What needs to be done: Return each entry precisely as it appears below.

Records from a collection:

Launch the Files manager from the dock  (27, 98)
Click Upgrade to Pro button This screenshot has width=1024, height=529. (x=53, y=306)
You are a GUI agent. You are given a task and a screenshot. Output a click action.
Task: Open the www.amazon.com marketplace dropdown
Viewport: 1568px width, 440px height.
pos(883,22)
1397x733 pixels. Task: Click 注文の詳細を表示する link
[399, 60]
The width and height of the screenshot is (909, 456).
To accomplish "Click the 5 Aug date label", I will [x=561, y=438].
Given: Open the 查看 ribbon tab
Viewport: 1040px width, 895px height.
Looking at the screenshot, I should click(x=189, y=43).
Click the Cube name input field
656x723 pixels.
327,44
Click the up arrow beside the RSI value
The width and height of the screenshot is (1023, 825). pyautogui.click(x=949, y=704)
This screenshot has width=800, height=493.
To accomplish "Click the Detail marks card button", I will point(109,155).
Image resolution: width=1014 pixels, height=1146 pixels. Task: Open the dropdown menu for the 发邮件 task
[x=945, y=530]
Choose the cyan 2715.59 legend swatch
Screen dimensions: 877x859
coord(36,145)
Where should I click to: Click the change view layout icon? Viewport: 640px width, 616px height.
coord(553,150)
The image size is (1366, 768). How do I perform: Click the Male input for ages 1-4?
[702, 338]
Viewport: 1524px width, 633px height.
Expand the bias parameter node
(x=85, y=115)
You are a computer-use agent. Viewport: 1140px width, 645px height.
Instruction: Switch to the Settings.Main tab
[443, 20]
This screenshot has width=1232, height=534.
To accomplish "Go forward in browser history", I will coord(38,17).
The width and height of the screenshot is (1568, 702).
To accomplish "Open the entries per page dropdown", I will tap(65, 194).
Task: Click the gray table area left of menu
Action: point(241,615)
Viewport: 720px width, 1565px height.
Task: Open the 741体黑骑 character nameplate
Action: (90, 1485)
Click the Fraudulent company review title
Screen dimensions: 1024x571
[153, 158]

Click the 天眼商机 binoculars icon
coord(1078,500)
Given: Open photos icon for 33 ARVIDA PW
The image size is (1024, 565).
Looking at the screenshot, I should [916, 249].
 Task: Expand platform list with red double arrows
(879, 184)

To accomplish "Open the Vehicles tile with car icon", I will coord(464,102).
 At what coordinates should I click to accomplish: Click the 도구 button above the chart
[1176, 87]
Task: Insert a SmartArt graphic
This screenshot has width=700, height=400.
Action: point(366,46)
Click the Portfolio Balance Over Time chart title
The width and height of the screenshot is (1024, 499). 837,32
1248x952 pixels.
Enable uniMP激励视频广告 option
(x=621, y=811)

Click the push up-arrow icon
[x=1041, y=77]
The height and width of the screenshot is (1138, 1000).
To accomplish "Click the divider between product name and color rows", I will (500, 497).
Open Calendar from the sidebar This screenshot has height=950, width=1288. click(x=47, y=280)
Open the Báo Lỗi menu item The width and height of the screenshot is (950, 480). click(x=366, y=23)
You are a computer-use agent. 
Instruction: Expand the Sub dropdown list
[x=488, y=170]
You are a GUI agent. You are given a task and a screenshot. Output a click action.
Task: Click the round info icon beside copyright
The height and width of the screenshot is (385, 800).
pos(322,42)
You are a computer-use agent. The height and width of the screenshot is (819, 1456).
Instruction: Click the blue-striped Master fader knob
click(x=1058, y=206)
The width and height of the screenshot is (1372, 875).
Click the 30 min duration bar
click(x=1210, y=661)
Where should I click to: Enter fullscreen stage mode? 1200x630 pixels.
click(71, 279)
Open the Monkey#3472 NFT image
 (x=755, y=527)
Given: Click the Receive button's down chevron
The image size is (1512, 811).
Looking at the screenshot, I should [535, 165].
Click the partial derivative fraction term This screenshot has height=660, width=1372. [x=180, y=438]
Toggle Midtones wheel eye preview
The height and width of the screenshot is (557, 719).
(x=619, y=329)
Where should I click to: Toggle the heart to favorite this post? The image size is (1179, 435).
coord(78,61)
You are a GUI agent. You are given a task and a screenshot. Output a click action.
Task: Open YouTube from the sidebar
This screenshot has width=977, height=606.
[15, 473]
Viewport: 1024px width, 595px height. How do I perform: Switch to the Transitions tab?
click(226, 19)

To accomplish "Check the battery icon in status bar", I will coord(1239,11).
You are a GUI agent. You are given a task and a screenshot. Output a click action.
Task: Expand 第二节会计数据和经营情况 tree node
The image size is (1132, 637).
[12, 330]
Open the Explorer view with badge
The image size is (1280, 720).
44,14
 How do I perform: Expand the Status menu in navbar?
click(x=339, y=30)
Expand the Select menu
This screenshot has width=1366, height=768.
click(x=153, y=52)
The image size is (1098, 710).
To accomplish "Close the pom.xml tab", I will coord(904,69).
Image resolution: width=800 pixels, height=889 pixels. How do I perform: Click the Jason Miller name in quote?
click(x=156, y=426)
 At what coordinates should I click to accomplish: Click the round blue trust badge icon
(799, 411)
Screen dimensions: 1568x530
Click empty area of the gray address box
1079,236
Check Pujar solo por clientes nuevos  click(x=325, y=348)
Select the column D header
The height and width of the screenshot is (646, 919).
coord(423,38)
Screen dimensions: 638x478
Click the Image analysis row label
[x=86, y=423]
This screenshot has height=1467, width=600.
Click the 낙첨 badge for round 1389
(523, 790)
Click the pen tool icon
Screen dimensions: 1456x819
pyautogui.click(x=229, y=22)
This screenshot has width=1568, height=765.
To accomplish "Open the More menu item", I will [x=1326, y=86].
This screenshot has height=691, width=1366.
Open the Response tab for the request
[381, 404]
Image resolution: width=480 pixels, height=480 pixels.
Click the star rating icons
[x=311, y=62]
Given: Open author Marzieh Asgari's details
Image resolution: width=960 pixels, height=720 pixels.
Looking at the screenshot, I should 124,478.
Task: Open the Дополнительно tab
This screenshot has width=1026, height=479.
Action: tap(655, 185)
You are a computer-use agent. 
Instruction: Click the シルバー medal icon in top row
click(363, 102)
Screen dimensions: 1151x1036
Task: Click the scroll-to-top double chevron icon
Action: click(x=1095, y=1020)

Response area:
Launch the Files manager from the dock  (27, 98)
Click Upgrade to Pro button This screenshot has width=1024, height=529. (x=53, y=306)
You are a GUI agent. You are given a task and a screenshot. Output a click action.
Task: Open the www.amazon.com marketplace dropdown
Viewport: 1568px width, 440px height.
pos(883,22)
1397x733 pixels. Task: Click 注文の詳細を表示する link
[399, 60]
The width and height of the screenshot is (909, 456).
To accomplish "Click the 5 Aug date label", I will [x=561, y=438].
Given: Open the 查看 ribbon tab
Viewport: 1040px width, 895px height.
Looking at the screenshot, I should click(x=189, y=43).
Click the Cube name input field
656x723 pixels.
327,44
Click the up arrow beside the RSI value
The width and height of the screenshot is (1023, 825). pyautogui.click(x=949, y=704)
This screenshot has width=800, height=493.
To accomplish "Click the Detail marks card button", I will point(109,155).
Image resolution: width=1014 pixels, height=1146 pixels. Task: Open the dropdown menu for the 发邮件 task
[x=945, y=530]
Choose the cyan 2715.59 legend swatch
Screen dimensions: 877x859
coord(36,145)
Where should I click to: Click the change view layout icon? Viewport: 640px width, 616px height.
coord(553,150)
The image size is (1366, 768). How do I perform: Click the Male input for ages 1-4?
[702, 338]
Viewport: 1524px width, 633px height.
Expand the bias parameter node
(x=85, y=115)
You are a computer-use agent. Viewport: 1140px width, 645px height.
Instruction: Switch to the Settings.Main tab
[443, 20]
This screenshot has width=1232, height=534.
To accomplish "Go forward in browser history", I will coord(38,17).
The width and height of the screenshot is (1568, 702).
To accomplish "Open the entries per page dropdown", I will tap(65, 194).
Task: Click the gray table area left of menu
Action: point(241,615)
Viewport: 720px width, 1565px height.
Task: Open the 741体黑骑 character nameplate
Action: (90, 1485)
Click the Fraudulent company review title
Screen dimensions: 1024x571
[153, 158]

Click the 天眼商机 binoculars icon
coord(1078,500)
Given: Open photos icon for 33 ARVIDA PW
The image size is (1024, 565).
Looking at the screenshot, I should [916, 249].
 Task: Expand platform list with red double arrows
(879, 184)

To accomplish "Open the Vehicles tile with car icon", I will coord(464,102).
 At what coordinates should I click to accomplish: Click the 도구 button above the chart
[1176, 87]
Task: Insert a SmartArt graphic
This screenshot has width=700, height=400.
Action: point(366,46)
Click the Portfolio Balance Over Time chart title
The width and height of the screenshot is (1024, 499). 837,32
1248x952 pixels.
Enable uniMP激励视频广告 option
(x=621, y=811)

Click the push up-arrow icon
[x=1041, y=77]
The height and width of the screenshot is (1138, 1000).
To accomplish "Click the divider between product name and color rows", I will (500, 497).
Open Calendar from the sidebar This screenshot has height=950, width=1288. click(x=47, y=280)
Open the Báo Lỗi menu item The width and height of the screenshot is (950, 480). click(x=366, y=23)
You are a computer-use agent. 
Instruction: Expand the Sub dropdown list
[x=488, y=170]
You are a GUI agent. You are given a task and a screenshot. Output a click action.
Task: Click the round info icon beside copyright
The height and width of the screenshot is (385, 800).
pos(322,42)
You are a computer-use agent. The height and width of the screenshot is (819, 1456).
Instruction: Click the blue-striped Master fader knob
click(x=1058, y=206)
The width and height of the screenshot is (1372, 875).
Click the 30 min duration bar
click(x=1210, y=661)
Where should I click to: Enter fullscreen stage mode? 1200x630 pixels.
click(71, 279)
Open the Monkey#3472 NFT image
 (x=755, y=527)
Given: Click the Receive button's down chevron
The image size is (1512, 811).
Looking at the screenshot, I should [535, 165].
Click the partial derivative fraction term This screenshot has height=660, width=1372. [x=180, y=438]
Toggle Midtones wheel eye preview
The height and width of the screenshot is (557, 719).
(x=619, y=329)
Where should I click to: Toggle the heart to favorite this post? The image size is (1179, 435).
coord(78,61)
You are a GUI agent. You are given a task and a screenshot. Output a click action.
Task: Open YouTube from the sidebar
This screenshot has width=977, height=606.
[15, 473]
Viewport: 1024px width, 595px height. How do I perform: Switch to the Transitions tab?
click(226, 19)

To accomplish "Check the battery icon in status bar", I will coord(1239,11).
You are a GUI agent. You are given a task and a screenshot. Output a click action.
Task: Expand 第二节会计数据和经营情况 tree node
The image size is (1132, 637).
[12, 330]
Open the Explorer view with badge
The image size is (1280, 720).
44,14
 How do I perform: Expand the Status menu in navbar?
click(x=339, y=30)
Expand the Select menu
This screenshot has width=1366, height=768.
click(x=153, y=52)
The image size is (1098, 710).
To accomplish "Close the pom.xml tab", I will coord(904,69).
Image resolution: width=800 pixels, height=889 pixels. How do I perform: Click the Jason Miller name in quote?
click(x=156, y=426)
 At what coordinates should I click to accomplish: Click the round blue trust badge icon
(799, 411)
Screen dimensions: 1568x530
Click empty area of the gray address box
1079,236
Check Pujar solo por clientes nuevos  click(x=325, y=348)
Select the column D header
The height and width of the screenshot is (646, 919).
coord(423,38)
Screen dimensions: 638x478
Click the Image analysis row label
[x=86, y=423]
This screenshot has height=1467, width=600.
Click the 낙첨 badge for round 1389
(523, 790)
Click the pen tool icon
Screen dimensions: 1456x819
pyautogui.click(x=229, y=22)
This screenshot has width=1568, height=765.
To accomplish "Open the More menu item", I will [x=1326, y=86].
This screenshot has height=691, width=1366.
Open the Response tab for the request
[381, 404]
Image resolution: width=480 pixels, height=480 pixels.
Click the star rating icons
[x=311, y=62]
Given: Open author Marzieh Asgari's details
Image resolution: width=960 pixels, height=720 pixels.
Looking at the screenshot, I should 124,478.
Task: Open the Дополнительно tab
This screenshot has width=1026, height=479.
Action: tap(655, 185)
You are a computer-use agent. 
Instruction: Click the シルバー medal icon in top row
click(363, 102)
Screen dimensions: 1151x1036
Task: Click the scroll-to-top double chevron icon
Action: click(x=1095, y=1020)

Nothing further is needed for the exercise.